Supplied entries »
★ ★ ★ ★ ★ ★ ★

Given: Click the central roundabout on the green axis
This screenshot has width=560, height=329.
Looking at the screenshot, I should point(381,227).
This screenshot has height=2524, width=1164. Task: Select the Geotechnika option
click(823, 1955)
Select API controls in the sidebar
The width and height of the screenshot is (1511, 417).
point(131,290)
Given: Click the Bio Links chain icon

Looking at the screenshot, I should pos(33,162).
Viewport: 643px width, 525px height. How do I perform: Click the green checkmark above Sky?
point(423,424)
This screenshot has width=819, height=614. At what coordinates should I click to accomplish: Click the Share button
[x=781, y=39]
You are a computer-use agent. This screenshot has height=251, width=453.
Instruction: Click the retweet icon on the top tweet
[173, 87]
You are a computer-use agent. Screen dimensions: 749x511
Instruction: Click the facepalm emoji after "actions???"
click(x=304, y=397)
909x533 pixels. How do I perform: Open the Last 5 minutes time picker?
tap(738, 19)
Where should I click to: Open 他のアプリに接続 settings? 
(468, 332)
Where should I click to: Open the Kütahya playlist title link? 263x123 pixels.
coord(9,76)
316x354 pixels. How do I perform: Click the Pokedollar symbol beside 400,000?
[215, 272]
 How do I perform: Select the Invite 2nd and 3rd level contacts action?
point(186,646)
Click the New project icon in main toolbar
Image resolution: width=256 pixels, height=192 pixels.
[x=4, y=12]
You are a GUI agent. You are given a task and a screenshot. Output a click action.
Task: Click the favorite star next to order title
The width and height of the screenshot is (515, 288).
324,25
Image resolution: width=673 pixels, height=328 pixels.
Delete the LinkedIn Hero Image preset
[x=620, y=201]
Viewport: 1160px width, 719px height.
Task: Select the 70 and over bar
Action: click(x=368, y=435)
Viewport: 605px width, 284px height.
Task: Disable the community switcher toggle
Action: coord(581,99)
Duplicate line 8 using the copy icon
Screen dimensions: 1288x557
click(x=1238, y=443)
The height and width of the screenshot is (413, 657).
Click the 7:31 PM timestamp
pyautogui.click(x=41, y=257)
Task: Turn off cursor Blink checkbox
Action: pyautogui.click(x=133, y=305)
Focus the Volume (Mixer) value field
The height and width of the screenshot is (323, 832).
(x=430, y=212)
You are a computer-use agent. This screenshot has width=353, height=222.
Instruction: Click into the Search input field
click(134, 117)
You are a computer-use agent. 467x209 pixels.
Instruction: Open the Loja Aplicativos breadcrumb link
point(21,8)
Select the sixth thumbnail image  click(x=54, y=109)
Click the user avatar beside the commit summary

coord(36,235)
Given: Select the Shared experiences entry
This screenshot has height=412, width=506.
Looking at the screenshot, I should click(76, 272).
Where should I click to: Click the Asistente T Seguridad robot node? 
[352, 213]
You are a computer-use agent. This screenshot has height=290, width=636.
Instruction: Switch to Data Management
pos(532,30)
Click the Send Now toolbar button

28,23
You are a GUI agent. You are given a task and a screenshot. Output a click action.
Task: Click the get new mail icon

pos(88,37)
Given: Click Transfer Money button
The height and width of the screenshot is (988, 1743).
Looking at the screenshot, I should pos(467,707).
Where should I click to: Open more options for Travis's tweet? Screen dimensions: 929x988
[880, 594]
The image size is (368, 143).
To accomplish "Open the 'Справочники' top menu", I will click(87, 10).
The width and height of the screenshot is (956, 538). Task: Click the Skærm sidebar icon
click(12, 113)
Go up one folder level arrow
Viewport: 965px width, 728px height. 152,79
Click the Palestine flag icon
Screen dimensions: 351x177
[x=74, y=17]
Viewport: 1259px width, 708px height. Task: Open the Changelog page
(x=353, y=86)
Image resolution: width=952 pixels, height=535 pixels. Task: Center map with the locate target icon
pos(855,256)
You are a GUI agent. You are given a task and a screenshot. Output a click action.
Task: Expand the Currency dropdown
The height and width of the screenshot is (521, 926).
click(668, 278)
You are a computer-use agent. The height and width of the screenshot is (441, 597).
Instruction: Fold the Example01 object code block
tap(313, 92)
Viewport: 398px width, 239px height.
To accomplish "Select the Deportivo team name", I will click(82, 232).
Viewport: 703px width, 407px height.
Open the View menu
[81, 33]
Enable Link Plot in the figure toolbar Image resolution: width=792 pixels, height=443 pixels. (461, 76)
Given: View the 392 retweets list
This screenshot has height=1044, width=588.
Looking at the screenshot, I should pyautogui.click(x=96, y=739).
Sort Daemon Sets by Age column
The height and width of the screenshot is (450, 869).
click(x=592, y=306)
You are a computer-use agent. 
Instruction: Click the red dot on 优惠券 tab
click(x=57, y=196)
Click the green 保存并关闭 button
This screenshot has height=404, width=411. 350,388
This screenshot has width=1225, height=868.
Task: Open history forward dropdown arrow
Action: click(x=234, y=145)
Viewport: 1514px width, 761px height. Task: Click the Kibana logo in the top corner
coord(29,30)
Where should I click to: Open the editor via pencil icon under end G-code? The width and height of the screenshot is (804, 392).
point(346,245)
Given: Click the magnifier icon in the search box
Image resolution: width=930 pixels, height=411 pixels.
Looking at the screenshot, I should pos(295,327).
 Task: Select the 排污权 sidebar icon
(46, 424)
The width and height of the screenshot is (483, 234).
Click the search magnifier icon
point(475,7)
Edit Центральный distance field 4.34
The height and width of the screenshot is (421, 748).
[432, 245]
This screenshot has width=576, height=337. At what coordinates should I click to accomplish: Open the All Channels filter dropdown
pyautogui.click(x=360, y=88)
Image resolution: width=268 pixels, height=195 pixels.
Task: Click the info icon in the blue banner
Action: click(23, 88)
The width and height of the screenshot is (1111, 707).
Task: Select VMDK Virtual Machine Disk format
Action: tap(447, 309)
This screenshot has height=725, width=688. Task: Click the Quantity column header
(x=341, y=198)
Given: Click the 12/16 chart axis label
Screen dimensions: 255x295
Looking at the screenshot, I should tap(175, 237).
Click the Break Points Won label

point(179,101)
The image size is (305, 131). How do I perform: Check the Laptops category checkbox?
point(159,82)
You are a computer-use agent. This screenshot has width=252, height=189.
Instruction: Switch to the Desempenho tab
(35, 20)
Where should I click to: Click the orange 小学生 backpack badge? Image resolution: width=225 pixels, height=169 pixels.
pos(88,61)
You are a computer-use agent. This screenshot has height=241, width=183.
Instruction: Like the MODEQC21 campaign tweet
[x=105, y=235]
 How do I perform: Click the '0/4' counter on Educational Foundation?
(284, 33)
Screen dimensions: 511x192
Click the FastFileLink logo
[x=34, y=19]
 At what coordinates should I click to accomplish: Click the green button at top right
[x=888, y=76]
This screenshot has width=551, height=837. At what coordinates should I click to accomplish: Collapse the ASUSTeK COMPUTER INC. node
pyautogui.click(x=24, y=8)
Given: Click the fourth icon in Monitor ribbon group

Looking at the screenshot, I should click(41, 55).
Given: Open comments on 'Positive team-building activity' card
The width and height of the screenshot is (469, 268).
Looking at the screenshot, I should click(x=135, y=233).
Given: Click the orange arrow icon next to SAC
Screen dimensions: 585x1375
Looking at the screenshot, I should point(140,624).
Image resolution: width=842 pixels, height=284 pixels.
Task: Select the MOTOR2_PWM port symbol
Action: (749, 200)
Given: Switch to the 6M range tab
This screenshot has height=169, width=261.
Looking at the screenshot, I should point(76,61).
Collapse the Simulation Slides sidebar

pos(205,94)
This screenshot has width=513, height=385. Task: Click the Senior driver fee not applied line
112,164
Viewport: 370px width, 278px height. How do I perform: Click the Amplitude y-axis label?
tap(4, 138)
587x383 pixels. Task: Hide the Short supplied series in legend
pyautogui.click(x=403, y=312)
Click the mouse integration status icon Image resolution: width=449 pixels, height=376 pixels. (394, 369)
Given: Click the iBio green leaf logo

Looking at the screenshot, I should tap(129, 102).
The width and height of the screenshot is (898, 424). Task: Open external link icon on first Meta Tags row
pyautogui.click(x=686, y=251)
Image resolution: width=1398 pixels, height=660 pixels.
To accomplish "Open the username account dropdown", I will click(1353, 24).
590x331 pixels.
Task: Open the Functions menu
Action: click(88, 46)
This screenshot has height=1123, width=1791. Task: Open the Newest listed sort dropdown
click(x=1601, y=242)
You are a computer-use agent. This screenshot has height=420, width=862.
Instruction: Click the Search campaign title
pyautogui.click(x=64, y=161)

★ ★ ★ ★ ★ ★ ★

Problem to solve »
Output exactly the lines of the material above from the one containing "Image resolution: width=673" up to and including the one containing "The height and width of the screenshot is (413, 657).".

Answer for the task »
Image resolution: width=673 pixels, height=328 pixels.
Delete the LinkedIn Hero Image preset
[x=620, y=201]
Viewport: 1160px width, 719px height.
Task: Select the 70 and over bar
Action: click(x=368, y=435)
Viewport: 605px width, 284px height.
Task: Disable the community switcher toggle
Action: coord(581,99)
Duplicate line 8 using the copy icon
Screen dimensions: 1288x557
click(x=1238, y=443)
The height and width of the screenshot is (413, 657).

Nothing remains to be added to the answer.